(Dataset entries)
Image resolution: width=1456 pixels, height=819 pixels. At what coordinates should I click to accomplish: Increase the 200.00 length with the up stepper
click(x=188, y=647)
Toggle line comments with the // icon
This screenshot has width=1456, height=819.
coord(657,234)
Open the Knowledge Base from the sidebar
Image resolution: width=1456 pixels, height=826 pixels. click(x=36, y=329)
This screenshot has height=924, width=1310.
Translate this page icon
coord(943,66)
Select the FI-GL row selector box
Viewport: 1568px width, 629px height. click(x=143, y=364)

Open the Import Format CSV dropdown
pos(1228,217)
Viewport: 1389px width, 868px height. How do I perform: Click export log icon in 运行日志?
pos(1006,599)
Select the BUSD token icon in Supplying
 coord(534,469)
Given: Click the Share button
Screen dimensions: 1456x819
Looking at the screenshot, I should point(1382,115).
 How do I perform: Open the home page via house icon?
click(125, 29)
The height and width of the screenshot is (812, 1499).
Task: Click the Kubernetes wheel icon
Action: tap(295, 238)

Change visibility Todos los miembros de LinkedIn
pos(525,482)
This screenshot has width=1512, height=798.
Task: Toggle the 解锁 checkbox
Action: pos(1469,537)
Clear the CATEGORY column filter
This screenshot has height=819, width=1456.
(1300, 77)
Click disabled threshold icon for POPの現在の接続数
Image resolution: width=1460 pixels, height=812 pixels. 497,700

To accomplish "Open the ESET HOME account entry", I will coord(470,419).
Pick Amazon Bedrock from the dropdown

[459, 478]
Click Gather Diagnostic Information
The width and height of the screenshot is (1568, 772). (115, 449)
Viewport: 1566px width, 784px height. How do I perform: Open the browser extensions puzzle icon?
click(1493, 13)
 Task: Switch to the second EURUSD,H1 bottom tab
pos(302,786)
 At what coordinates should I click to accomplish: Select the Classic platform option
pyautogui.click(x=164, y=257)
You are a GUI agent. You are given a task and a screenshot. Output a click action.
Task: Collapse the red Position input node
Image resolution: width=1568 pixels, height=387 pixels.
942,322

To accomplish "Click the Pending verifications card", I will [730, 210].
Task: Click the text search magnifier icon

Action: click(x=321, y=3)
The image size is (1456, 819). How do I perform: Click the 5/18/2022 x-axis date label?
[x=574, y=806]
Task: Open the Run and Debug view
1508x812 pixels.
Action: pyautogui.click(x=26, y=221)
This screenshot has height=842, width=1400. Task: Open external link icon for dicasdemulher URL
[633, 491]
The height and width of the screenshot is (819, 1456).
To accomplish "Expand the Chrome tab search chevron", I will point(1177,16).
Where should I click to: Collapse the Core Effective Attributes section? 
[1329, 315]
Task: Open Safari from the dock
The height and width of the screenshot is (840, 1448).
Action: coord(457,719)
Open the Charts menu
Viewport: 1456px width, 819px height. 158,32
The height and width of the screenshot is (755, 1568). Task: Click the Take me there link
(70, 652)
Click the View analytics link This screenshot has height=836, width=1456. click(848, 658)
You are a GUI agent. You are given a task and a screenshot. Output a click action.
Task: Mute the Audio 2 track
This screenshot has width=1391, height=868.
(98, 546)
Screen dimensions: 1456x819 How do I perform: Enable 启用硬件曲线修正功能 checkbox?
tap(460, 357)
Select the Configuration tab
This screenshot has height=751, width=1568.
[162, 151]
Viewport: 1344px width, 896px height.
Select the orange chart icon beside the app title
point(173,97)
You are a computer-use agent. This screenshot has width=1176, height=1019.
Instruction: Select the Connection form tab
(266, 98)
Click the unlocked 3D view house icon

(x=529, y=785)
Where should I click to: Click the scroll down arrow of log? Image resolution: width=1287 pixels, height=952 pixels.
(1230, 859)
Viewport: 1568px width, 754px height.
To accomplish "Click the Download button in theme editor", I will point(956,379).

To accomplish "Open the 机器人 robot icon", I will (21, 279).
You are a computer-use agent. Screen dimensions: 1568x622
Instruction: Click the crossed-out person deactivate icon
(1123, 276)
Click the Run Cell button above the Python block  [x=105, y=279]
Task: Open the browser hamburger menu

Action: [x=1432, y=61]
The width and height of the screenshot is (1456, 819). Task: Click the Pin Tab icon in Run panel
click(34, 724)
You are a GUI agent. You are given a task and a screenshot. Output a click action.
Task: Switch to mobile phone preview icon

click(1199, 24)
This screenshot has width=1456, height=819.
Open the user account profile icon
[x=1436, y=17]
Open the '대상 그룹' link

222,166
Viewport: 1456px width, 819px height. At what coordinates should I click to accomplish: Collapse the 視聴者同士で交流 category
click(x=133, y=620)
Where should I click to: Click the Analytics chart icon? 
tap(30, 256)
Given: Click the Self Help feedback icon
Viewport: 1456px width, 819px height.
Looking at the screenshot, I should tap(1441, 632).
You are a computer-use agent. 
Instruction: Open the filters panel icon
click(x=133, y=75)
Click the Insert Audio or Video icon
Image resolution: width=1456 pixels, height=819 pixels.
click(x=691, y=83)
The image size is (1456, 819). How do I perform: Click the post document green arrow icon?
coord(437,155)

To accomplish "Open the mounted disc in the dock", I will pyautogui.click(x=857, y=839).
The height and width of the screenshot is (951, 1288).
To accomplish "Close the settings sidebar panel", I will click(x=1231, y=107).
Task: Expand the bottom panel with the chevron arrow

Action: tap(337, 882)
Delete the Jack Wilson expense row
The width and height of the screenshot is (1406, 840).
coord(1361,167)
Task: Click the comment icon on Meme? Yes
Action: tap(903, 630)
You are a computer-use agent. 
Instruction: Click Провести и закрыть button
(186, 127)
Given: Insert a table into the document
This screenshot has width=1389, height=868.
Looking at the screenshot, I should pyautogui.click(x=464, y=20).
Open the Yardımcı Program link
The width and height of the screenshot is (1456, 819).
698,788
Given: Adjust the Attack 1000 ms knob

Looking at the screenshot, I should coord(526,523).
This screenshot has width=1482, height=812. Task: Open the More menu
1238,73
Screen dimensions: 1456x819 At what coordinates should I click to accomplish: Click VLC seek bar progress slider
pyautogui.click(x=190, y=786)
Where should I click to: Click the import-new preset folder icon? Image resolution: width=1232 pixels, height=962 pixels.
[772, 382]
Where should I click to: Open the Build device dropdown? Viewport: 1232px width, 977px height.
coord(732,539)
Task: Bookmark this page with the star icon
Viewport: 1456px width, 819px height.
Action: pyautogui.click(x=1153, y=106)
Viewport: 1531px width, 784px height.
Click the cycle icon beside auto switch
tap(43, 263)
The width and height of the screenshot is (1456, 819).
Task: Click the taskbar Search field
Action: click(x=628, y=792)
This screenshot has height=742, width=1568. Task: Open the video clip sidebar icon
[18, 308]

How to complete this task = Every line of the data must be reproduced exactly.

The completed task =
Image resolution: width=1456 pixels, height=819 pixels. At what coordinates should I click to accomplish: Increase the 200.00 length with the up stepper
click(x=188, y=647)
Toggle line comments with the // icon
This screenshot has width=1456, height=819.
coord(657,234)
Open the Knowledge Base from the sidebar
Image resolution: width=1456 pixels, height=826 pixels. click(x=36, y=329)
This screenshot has height=924, width=1310.
Translate this page icon
coord(943,66)
Select the FI-GL row selector box
Viewport: 1568px width, 629px height. click(x=143, y=364)

Open the Import Format CSV dropdown
pos(1228,217)
Viewport: 1389px width, 868px height. How do I perform: Click export log icon in 运行日志?
pos(1006,599)
Select the BUSD token icon in Supplying
 coord(534,469)
Given: Click the Share button
Screen dimensions: 1456x819
Looking at the screenshot, I should point(1382,115).
 How do I perform: Open the home page via house icon?
click(125, 29)
The height and width of the screenshot is (812, 1499).
Task: Click the Kubernetes wheel icon
Action: tap(295, 238)

Change visibility Todos los miembros de LinkedIn
pos(525,482)
This screenshot has width=1512, height=798.
Task: Toggle the 解锁 checkbox
Action: pos(1469,537)
Clear the CATEGORY column filter
This screenshot has height=819, width=1456.
(1300, 77)
Click disabled threshold icon for POPの現在の接続数
Image resolution: width=1460 pixels, height=812 pixels. 497,700

To accomplish "Open the ESET HOME account entry", I will coord(470,419).
Pick Amazon Bedrock from the dropdown

[459, 478]
Click Gather Diagnostic Information
The width and height of the screenshot is (1568, 772). (115, 449)
Viewport: 1566px width, 784px height. How do I perform: Open the browser extensions puzzle icon?
click(1493, 13)
 Task: Switch to the second EURUSD,H1 bottom tab
pos(302,786)
 At what coordinates should I click to accomplish: Select the Classic platform option
pyautogui.click(x=164, y=257)
You are a GUI agent. You are given a task and a screenshot. Output a click action.
Task: Collapse the red Position input node
Image resolution: width=1568 pixels, height=387 pixels.
942,322

To accomplish "Click the Pending verifications card", I will [730, 210].
Task: Click the text search magnifier icon

Action: click(x=321, y=3)
The image size is (1456, 819). How do I perform: Click the 5/18/2022 x-axis date label?
[x=574, y=806]
Task: Open the Run and Debug view
1508x812 pixels.
Action: pyautogui.click(x=26, y=221)
This screenshot has height=842, width=1400. Task: Open external link icon for dicasdemulher URL
[633, 491]
The height and width of the screenshot is (819, 1456).
To accomplish "Expand the Chrome tab search chevron", I will point(1177,16).
Where should I click to: Collapse the Core Effective Attributes section? 
[1329, 315]
Task: Open Safari from the dock
The height and width of the screenshot is (840, 1448).
Action: coord(457,719)
Open the Charts menu
Viewport: 1456px width, 819px height. 158,32
The height and width of the screenshot is (755, 1568). Task: Click the Take me there link
(70, 652)
Click the View analytics link This screenshot has height=836, width=1456. click(848, 658)
You are a GUI agent. You are given a task and a screenshot. Output a click action.
Task: Mute the Audio 2 track
This screenshot has width=1391, height=868.
(98, 546)
Screen dimensions: 1456x819 How do I perform: Enable 启用硬件曲线修正功能 checkbox?
tap(460, 357)
Select the Configuration tab
This screenshot has height=751, width=1568.
[162, 151]
Viewport: 1344px width, 896px height.
Select the orange chart icon beside the app title
point(173,97)
You are a computer-use agent. This screenshot has width=1176, height=1019.
Instruction: Select the Connection form tab
(266, 98)
Click the unlocked 3D view house icon

(x=529, y=785)
Where should I click to: Click the scroll down arrow of log? Image resolution: width=1287 pixels, height=952 pixels.
(1230, 859)
Viewport: 1568px width, 754px height.
To accomplish "Click the Download button in theme editor", I will point(956,379).

To accomplish "Open the 机器人 robot icon", I will (21, 279).
You are a computer-use agent. Screen dimensions: 1568x622
Instruction: Click the crossed-out person deactivate icon
(1123, 276)
Click the Run Cell button above the Python block  [x=105, y=279]
Task: Open the browser hamburger menu

Action: [x=1432, y=61]
The width and height of the screenshot is (1456, 819). Task: Click the Pin Tab icon in Run panel
click(34, 724)
You are a GUI agent. You are given a task and a screenshot. Output a click action.
Task: Switch to mobile phone preview icon

click(1199, 24)
This screenshot has width=1456, height=819.
Open the user account profile icon
[x=1436, y=17]
Open the '대상 그룹' link

222,166
Viewport: 1456px width, 819px height. At what coordinates should I click to accomplish: Collapse the 視聴者同士で交流 category
click(x=133, y=620)
Where should I click to: Click the Analytics chart icon? 
tap(30, 256)
Given: Click the Self Help feedback icon
Viewport: 1456px width, 819px height.
Looking at the screenshot, I should tap(1441, 632).
You are a computer-use agent. 
Instruction: Open the filters panel icon
click(x=133, y=75)
Click the Insert Audio or Video icon
Image resolution: width=1456 pixels, height=819 pixels.
click(x=691, y=83)
The image size is (1456, 819). How do I perform: Click the post document green arrow icon?
coord(437,155)

To accomplish "Open the mounted disc in the dock", I will pyautogui.click(x=857, y=839).
The height and width of the screenshot is (951, 1288).
To accomplish "Close the settings sidebar panel", I will click(x=1231, y=107).
Task: Expand the bottom panel with the chevron arrow

Action: tap(337, 882)
Delete the Jack Wilson expense row
The width and height of the screenshot is (1406, 840).
coord(1361,167)
Task: Click the comment icon on Meme? Yes
Action: tap(903, 630)
You are a computer-use agent. 
Instruction: Click Провести и закрыть button
(186, 127)
Given: Insert a table into the document
This screenshot has width=1389, height=868.
Looking at the screenshot, I should pyautogui.click(x=464, y=20).
Open the Yardımcı Program link
The width and height of the screenshot is (1456, 819).
698,788
Given: Adjust the Attack 1000 ms knob

Looking at the screenshot, I should coord(526,523).
This screenshot has width=1482, height=812. Task: Open the More menu
1238,73
Screen dimensions: 1456x819 At what coordinates should I click to accomplish: Click VLC seek bar progress slider
pyautogui.click(x=190, y=786)
Where should I click to: Click the import-new preset folder icon? Image resolution: width=1232 pixels, height=962 pixels.
[772, 382]
Where should I click to: Open the Build device dropdown? Viewport: 1232px width, 977px height.
coord(732,539)
Task: Bookmark this page with the star icon
Viewport: 1456px width, 819px height.
Action: pyautogui.click(x=1153, y=106)
Viewport: 1531px width, 784px height.
Click the cycle icon beside auto switch
tap(43, 263)
The width and height of the screenshot is (1456, 819).
Task: Click the taskbar Search field
Action: click(x=628, y=792)
This screenshot has height=742, width=1568. Task: Open the video clip sidebar icon
[18, 308]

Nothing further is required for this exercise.